## Set exercise
Edit the listing below, replacing "The image size is" with "The screenshot size is" wherever it occurs and leaving everything else unchanged.

[Element and text location data]
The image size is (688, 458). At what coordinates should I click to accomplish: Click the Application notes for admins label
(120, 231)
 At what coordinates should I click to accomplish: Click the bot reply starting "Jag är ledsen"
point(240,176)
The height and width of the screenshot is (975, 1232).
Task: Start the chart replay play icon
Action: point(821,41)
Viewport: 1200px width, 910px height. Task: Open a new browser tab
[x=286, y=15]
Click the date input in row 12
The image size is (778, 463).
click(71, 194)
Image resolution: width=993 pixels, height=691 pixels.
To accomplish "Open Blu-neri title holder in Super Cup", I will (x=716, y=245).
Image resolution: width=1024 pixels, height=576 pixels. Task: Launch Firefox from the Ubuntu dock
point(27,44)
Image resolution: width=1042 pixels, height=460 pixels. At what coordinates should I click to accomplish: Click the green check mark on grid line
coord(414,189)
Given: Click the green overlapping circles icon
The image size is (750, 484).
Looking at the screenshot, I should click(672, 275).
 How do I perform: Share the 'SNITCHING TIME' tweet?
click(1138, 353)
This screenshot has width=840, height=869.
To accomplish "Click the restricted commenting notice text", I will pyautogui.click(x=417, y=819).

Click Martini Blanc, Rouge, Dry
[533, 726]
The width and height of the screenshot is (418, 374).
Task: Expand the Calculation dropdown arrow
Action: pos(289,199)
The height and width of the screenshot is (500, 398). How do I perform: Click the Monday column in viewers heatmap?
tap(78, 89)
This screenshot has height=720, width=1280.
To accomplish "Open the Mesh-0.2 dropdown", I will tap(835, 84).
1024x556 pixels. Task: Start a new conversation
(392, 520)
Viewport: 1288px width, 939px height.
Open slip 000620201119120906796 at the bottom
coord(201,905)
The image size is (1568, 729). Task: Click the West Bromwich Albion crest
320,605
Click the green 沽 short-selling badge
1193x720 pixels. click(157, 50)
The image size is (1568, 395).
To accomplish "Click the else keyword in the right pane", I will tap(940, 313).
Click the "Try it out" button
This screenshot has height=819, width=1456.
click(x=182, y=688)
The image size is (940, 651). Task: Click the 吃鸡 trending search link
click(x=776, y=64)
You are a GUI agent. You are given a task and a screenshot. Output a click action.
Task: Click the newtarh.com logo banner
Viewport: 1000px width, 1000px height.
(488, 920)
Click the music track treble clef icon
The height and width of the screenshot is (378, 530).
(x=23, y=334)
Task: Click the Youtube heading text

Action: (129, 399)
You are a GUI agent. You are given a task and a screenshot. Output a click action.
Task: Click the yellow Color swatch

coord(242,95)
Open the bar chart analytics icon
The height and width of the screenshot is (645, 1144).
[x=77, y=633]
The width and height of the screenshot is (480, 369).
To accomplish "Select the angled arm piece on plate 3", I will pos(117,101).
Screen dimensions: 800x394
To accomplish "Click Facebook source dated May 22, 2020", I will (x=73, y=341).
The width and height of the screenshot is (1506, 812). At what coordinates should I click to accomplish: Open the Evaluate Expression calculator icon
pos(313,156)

## Output below
The screenshot size is (688, 458). At what coordinates should I click to accomplish: Click the Application notes for admins label
(120, 231)
 At what coordinates should I click to accomplish: Click the bot reply starting "Jag är ledsen"
point(240,176)
The height and width of the screenshot is (975, 1232).
Task: Start the chart replay play icon
Action: point(821,41)
Viewport: 1200px width, 910px height. Task: Open a new browser tab
[x=286, y=15]
Click the date input in row 12
The screenshot size is (778, 463).
click(71, 194)
Image resolution: width=993 pixels, height=691 pixels.
To accomplish "Open Blu-neri title holder in Super Cup", I will (x=716, y=245).
Image resolution: width=1024 pixels, height=576 pixels. Task: Launch Firefox from the Ubuntu dock
point(27,44)
Image resolution: width=1042 pixels, height=460 pixels. At what coordinates should I click to accomplish: Click the green check mark on grid line
coord(414,189)
Given: Click the green overlapping circles icon
The screenshot size is (750, 484).
Looking at the screenshot, I should click(672, 275).
 How do I perform: Share the 'SNITCHING TIME' tweet?
click(1138, 353)
This screenshot has width=840, height=869.
To accomplish "Click the restricted commenting notice text", I will pyautogui.click(x=417, y=819).

Click Martini Blanc, Rouge, Dry
[533, 726]
The width and height of the screenshot is (418, 374).
Task: Expand the Calculation dropdown arrow
Action: pos(289,199)
The height and width of the screenshot is (500, 398). How do I perform: Click the Monday column in viewers heatmap?
tap(78, 89)
This screenshot has height=720, width=1280.
To accomplish "Open the Mesh-0.2 dropdown", I will tap(835, 84).
1024x556 pixels. Task: Start a new conversation
(392, 520)
Viewport: 1288px width, 939px height.
Open slip 000620201119120906796 at the bottom
coord(201,905)
The screenshot size is (1568, 729). Task: Click the West Bromwich Albion crest
320,605
Click the green 沽 short-selling badge
1193x720 pixels. click(157, 50)
The screenshot size is (1568, 395).
To accomplish "Click the else keyword in the right pane", I will tap(940, 313).
Click the "Try it out" button
This screenshot has height=819, width=1456.
click(x=182, y=688)
The screenshot size is (940, 651). Task: Click the 吃鸡 trending search link
click(x=776, y=64)
You are a GUI agent. You are given a task and a screenshot. Output a click action.
Task: Click the newtarh.com logo banner
Viewport: 1000px width, 1000px height.
(488, 920)
Click the music track treble clef icon
The height and width of the screenshot is (378, 530).
(x=23, y=334)
Task: Click the Youtube heading text

Action: (129, 399)
You are a GUI agent. You are given a task and a screenshot. Output a click action.
Task: Click the yellow Color swatch

coord(242,95)
Open the bar chart analytics icon
The height and width of the screenshot is (645, 1144).
[x=77, y=633]
The width and height of the screenshot is (480, 369).
To accomplish "Select the angled arm piece on plate 3", I will pos(117,101).
Screen dimensions: 800x394
To accomplish "Click Facebook source dated May 22, 2020", I will (x=73, y=341).
The width and height of the screenshot is (1506, 812). At what coordinates should I click to accomplish: Open the Evaluate Expression calculator icon
pos(313,156)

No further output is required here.